As of the census of 2000, there were 342 people, 117 households, and 104 families residing in the city. The population density was 465.4 PD/sqmi. There were 123 housing units at an average density of 167.4 /sqmi. The racial makeup of the city was 95.61% White, 2.34% African American, 1.17% from other races, and 0.88% from two or more races. Hispanic or Latino of any race were 4.09% of the population.

There were 117 households, out of which 42.7% had children under the age of 18 living with them, 77.8% were married couples living together, 6.8% had a single householder with no spouse present, and 11.1% were non-families. 5.1% of all households were made up of individuals, and 1.7% had someone living alone who was 65 years of age or older. The average household size was 2.92 and the average family size was 3.02.

In the city, the population was spread out, with 29.2% under the age of 18, 4.1% from 18 to 24, 32.5% from 25 to 44, 26.6% from 45 to 64, and 7.6% who were 65 years of age or older. The median age was 38 years. For every 100 females, there were 113.8 males. For every 100 females age 18 and over, there were 105.1 males.

The median income for a household in the city was $168,750, and the median income for a family was $168,571.
==Education==
Lakewood Village citizens are served by the Little Elm Independent School District.
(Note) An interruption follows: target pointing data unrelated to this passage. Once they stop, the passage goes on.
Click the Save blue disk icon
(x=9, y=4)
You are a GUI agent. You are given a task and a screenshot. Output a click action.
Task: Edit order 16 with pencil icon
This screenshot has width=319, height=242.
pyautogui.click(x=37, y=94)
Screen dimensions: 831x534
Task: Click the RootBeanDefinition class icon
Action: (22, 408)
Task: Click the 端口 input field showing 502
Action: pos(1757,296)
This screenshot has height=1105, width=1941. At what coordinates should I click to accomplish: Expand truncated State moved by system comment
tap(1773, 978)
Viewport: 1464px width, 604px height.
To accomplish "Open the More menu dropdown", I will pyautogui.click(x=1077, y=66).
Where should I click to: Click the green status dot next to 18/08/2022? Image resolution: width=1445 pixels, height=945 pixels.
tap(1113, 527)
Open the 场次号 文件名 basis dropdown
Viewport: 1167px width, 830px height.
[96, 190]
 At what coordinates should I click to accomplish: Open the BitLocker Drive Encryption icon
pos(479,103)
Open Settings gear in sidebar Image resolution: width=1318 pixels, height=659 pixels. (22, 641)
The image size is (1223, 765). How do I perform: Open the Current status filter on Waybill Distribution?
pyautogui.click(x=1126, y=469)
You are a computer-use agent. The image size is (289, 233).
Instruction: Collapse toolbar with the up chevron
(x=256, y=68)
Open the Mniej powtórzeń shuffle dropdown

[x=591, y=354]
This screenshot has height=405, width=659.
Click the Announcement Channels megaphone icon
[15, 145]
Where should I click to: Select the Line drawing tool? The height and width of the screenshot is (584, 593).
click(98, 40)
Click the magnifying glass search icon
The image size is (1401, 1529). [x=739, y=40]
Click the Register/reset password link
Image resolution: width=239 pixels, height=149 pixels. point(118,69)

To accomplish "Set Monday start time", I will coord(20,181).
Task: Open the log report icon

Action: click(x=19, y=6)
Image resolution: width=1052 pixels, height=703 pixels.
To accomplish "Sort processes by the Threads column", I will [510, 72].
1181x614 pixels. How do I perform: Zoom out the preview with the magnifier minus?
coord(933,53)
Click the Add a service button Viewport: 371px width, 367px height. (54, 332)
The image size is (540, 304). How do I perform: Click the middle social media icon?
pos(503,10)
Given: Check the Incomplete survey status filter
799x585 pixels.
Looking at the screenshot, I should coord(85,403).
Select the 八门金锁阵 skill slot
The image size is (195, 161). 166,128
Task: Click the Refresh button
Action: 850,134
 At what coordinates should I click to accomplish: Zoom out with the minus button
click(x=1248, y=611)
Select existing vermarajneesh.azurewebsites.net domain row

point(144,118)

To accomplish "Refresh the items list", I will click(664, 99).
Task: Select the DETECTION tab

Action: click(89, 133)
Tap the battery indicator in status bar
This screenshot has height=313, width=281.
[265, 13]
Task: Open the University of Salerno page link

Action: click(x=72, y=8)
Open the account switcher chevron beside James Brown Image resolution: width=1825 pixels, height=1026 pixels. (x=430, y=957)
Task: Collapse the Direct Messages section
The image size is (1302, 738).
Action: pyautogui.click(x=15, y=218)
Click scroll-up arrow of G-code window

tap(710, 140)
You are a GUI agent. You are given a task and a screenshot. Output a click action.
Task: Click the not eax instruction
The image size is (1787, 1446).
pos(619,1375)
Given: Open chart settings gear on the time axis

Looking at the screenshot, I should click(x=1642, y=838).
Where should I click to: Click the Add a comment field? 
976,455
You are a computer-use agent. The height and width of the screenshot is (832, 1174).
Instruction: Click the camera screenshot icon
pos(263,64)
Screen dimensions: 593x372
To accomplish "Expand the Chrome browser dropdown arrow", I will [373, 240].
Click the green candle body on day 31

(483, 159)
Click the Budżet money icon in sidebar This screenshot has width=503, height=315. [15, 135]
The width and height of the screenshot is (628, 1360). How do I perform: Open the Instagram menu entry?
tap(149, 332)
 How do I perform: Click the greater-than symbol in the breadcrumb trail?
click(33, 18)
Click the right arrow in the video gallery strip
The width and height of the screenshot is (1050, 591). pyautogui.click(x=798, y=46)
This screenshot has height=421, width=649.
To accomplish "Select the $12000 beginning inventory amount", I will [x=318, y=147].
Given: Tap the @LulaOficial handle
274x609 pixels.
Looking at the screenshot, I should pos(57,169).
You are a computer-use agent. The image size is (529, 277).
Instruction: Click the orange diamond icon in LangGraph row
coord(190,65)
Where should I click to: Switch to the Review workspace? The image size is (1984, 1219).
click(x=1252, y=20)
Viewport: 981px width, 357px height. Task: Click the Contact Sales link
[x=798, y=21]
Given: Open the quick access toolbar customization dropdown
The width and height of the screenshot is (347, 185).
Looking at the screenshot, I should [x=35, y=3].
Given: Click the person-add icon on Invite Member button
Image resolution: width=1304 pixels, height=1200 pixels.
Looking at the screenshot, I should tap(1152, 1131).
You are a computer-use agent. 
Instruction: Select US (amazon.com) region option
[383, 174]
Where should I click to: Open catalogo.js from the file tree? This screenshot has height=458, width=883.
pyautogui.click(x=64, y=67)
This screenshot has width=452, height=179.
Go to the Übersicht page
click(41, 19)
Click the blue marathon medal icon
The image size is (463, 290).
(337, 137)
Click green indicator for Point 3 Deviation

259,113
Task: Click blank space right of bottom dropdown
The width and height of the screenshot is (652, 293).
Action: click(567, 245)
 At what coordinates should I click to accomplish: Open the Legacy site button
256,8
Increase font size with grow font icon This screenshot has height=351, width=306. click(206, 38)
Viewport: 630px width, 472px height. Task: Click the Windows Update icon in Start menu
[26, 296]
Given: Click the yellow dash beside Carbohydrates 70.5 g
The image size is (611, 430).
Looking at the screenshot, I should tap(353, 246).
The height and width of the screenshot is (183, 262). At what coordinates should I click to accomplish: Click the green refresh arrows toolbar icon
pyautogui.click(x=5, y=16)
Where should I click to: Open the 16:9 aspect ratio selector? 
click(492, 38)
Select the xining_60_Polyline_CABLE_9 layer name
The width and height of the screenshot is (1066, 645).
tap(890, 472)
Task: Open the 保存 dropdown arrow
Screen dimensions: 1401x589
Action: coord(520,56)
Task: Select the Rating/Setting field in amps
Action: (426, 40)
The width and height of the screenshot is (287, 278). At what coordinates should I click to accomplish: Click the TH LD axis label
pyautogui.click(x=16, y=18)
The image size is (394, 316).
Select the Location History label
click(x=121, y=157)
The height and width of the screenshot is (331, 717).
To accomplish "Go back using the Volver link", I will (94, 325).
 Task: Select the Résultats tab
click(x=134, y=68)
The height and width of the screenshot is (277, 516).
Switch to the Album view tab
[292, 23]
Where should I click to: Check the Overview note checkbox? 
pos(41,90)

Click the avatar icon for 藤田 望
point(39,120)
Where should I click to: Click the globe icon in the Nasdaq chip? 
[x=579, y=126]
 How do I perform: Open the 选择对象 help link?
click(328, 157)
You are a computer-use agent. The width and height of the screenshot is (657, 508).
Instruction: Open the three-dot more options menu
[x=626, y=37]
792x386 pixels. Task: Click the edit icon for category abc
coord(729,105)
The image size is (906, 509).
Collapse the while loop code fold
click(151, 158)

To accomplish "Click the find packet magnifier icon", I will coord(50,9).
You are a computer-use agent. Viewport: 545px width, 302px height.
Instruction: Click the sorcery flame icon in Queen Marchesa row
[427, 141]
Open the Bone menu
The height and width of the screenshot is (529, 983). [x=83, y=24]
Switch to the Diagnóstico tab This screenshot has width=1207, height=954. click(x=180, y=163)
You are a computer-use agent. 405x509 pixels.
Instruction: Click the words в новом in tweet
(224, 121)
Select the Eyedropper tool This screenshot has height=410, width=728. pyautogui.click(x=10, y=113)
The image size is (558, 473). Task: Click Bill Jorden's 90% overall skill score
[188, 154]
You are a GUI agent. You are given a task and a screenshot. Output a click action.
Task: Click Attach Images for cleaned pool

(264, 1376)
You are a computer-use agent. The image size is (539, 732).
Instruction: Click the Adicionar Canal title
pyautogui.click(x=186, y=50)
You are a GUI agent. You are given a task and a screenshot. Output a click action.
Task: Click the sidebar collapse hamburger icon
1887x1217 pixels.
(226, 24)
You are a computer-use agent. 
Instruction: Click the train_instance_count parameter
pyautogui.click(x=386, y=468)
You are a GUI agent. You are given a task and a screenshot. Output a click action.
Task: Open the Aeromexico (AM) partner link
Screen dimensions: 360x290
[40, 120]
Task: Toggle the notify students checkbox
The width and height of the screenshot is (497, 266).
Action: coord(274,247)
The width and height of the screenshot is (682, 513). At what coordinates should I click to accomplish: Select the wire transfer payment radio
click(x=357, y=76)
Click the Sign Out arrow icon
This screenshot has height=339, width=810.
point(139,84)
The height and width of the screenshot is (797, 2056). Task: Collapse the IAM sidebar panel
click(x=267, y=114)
Lakewood Village elementary school was constructed and opened for the 2025-26 school year.

Since 2020, residents have been zoned to Walker Middle School, which opened that same year. Prior to 2020 residents were zoned to Lakeside Middle School in Little Elm, Texas All LEISD residents, Lakewood Village included, are zoned to Little Elm High School.

The majority of Denton County, Lakewood Village included, is in the boundary of North Central Texas College.